L’ennesimo debutto del cantante ha inizio con il singolo “(Tanto)3”, che con il suo esasperato hip pop funky di borgata, finisce per esasperare l’ascolto; ma fortunatamente il detto “chi ben comincia è a metà dell’opera..” ha il dono della relatività ed ecco che, come quando sulle montagne russe si viene sbalzati da un lato all’altro del mondo, ci si ritrova sulle note di una delle più belle canzoni del Lorenzo degli ultimi tempi: “Mi fido di te”. In questo brano l’autore mostra il desiderio di vivere la vita con gioia, senza la paura che si mostra sotto sembianze minacciose, riuscendo così a razionalizzare la “voglia di stare collegato, di vivere d’un fiato, di stendermi sopra il burrone e di guardare giù, la vertigine non è paura di cadere, ma voglia di volare…” . Un dolce riff che accompagna una voce sicura e matura, avvolta in un suono molto vicino all’elettro-alternative di Moby. Ad alcuni il parallelismo apparirà bislacco e forse blasfemo, ma la forzatura nasce dal fatto che Cherubini ottiene con questo suo secondo nuovo singolo, ciò che gli mancava dagli anni di “Lorenzo 1994”.

L’album sciorina alti e bassi, noia e brividi, mostrando sprazzi di stanchezza compositiva da un lato, e vitalità rinnovatrice dall’altro. Il lato buono della medaglia è di certo rappresentata da canzoni come “Un buco nella tasca” e “Penelope”. La prima track mostra un arrangiamento ideale, con i suoi suoni ed i suoi cambiamenti di direzione, voluti da un Lorenzo sdoppiato su due linee di canto dalle diverse tonalità. “Penelope” è invece il classico pezzo di Jovanotti, ben cadenzato dal giro di basso dell’onnipresente Saturnino, partecipe assieme a nuovi membri della band, che hanno mostrato di complementarsi discretamente alla voglia e alla necessità di rinnovamento.

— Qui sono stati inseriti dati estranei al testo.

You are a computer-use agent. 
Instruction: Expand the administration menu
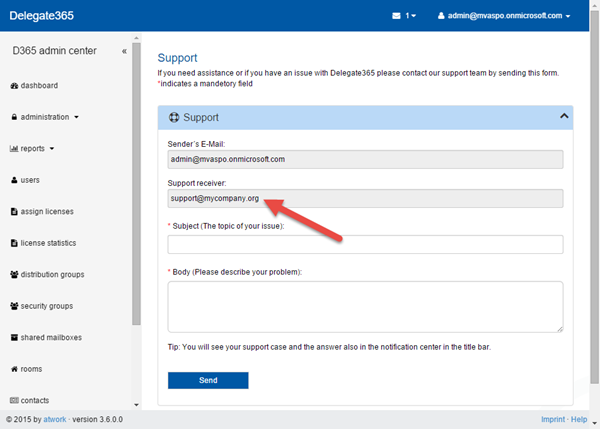(45, 117)
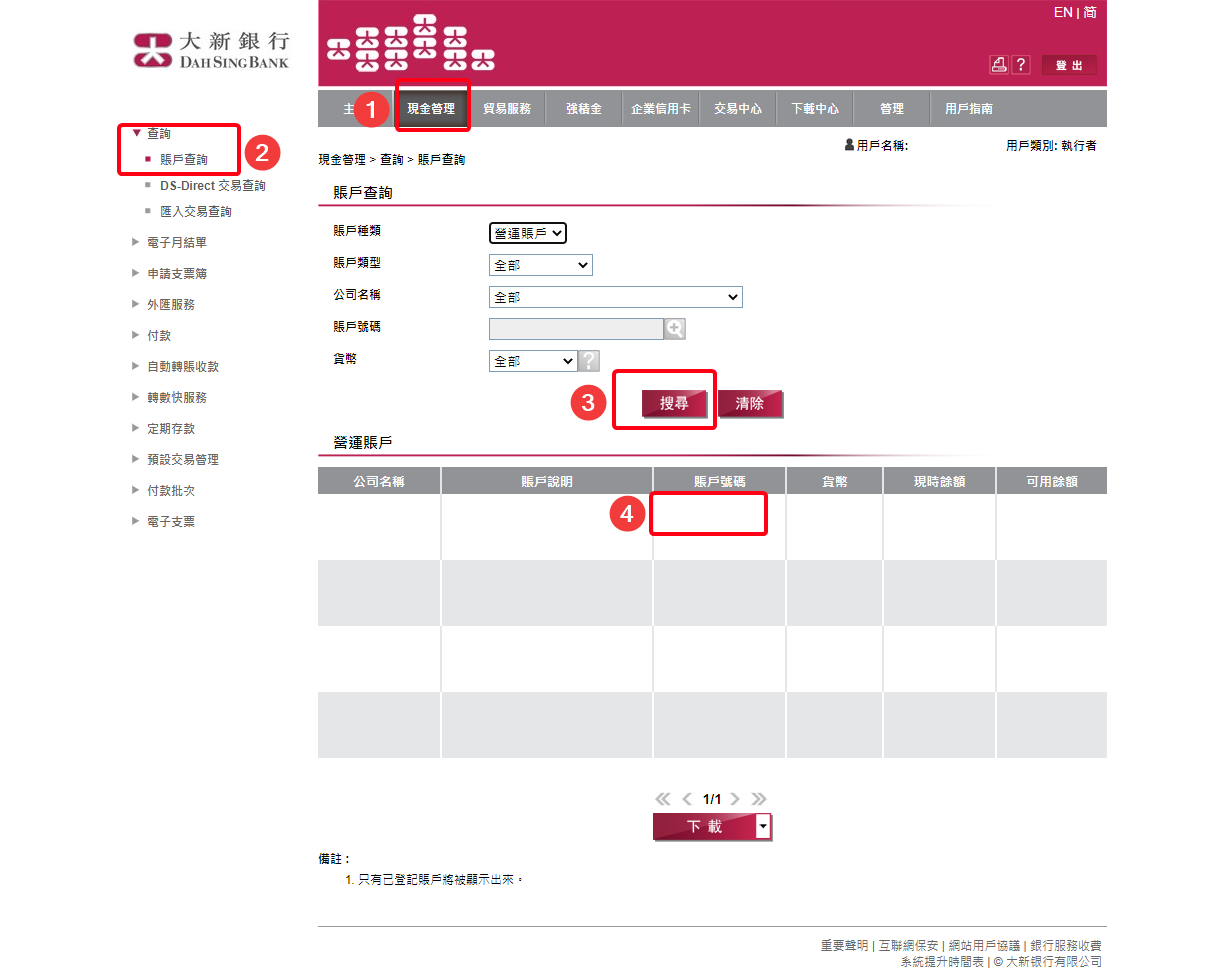This screenshot has height=978, width=1217.
Task: Click the 清除 clear button
Action: point(749,404)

Tra i brani ben riusciti annoveriamo anche “Per me”, capace di ricreare un suono felliniano mescolato ad un anima rap, sampler, archi (diretti da Celso Valli) e una riuscita sinteticità drum’n’bass, che per la sua aria, sembra strizzare l’occhio ai francesismi di Yann Thirsen. Al lato buono delle cose si aggiunge la bella “La valigia”, che propone uno spensierato ritmo caraibico ( e diciamoci la verità…è proprio in questi brani che Lorenzo riesce al meglio..) che narra una storia semplice ed efficace, di una vita che ancora lo riesce a sorprendere, tra le gioie e i dolori della quotidianità.

Arrivando ahimè al lato “bacato” del disco, è innagabile e sarebbe altrimenti ipocrita e buonista, il non considerare quei brani che tirano al ribasso “Buon sangue”, per la loro scarsa verve compositiva e per la banalità propinata. Tra le pietre di questo scandalo, oltre al singolo già citato, ritroviamo “Falla girare” e “Mani in alto”. Le motivazioni sono distinte e ben ponderate, ma non per questo verità assolute; il caso di “Falla girare” appare come un passo indietro , con il suo sapore di deja-vu, sia dal punto di vista musicale, sia a livello lirico, poichè non riesce né ad essere zappamente bizzarre, né tanto meno contenutistica. “Mani in alto” ha invece, da un lato il merito di scratchare sulla modalità di quei Public Enemy, più volte citati da Jovanotti, sfiorando un sound noise prima e funky dopo, ma perdendosi in una straziante banalità canora, ma d’altra parte la perfezione non fa parte di questo nostro mondo.